My other blog, New York Portraits, turns one today, and I've been thinking about the significant differences between still and moving images.

As with color and black and white photography, there is a tendency for people to think one is a limited form. Technical limitations meant photographers could produce black-and-white imagery before color was possible, so it's easy for us to believe color photography is in some way a more advanced form. The fact, however, is that it simply works differently. Comprehending those differences can require a subtle and complicated visual literacy, but that's fine.

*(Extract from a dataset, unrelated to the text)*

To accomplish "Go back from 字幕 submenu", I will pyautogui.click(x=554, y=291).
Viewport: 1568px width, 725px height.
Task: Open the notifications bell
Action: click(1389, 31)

Similar ideas come up when we consider still versus video work, and we're now at the point where the two "compete" in the same arena: the Web. The early Web could support still images, but not video, and now for most people either will work fine. So the question arises: what does each form do well, and why wouldn't I simply want video for everything?


Mark Schoneveld said...

I will say this... a photograph is much easier to consume. Video takes a lot of time. And one gets easily distracted and might miss the finer moments, whereas a photograph makes one impression and makes it quickly. I like that.

Maybe that's an argument for finding your best thumbnail for your videos!?

Ted Fisher said...

That's a good point.

I think one extension of that idea is that if you were thinking back on an amazing moment from your life, you would tend to experience it the way a photograph is experienced -- a frozen web of relationships, a tension in balance.

Even a short video is a different sort of experience....

kingeroo said...

i think video forces a narrower experience and photographs offer a broader interpretation... both are powerful when used in the correct manner. unfortunately, lots of the "web video" unleashed today is of the eye candy variety with little or no relevance or context. perhaps that will change.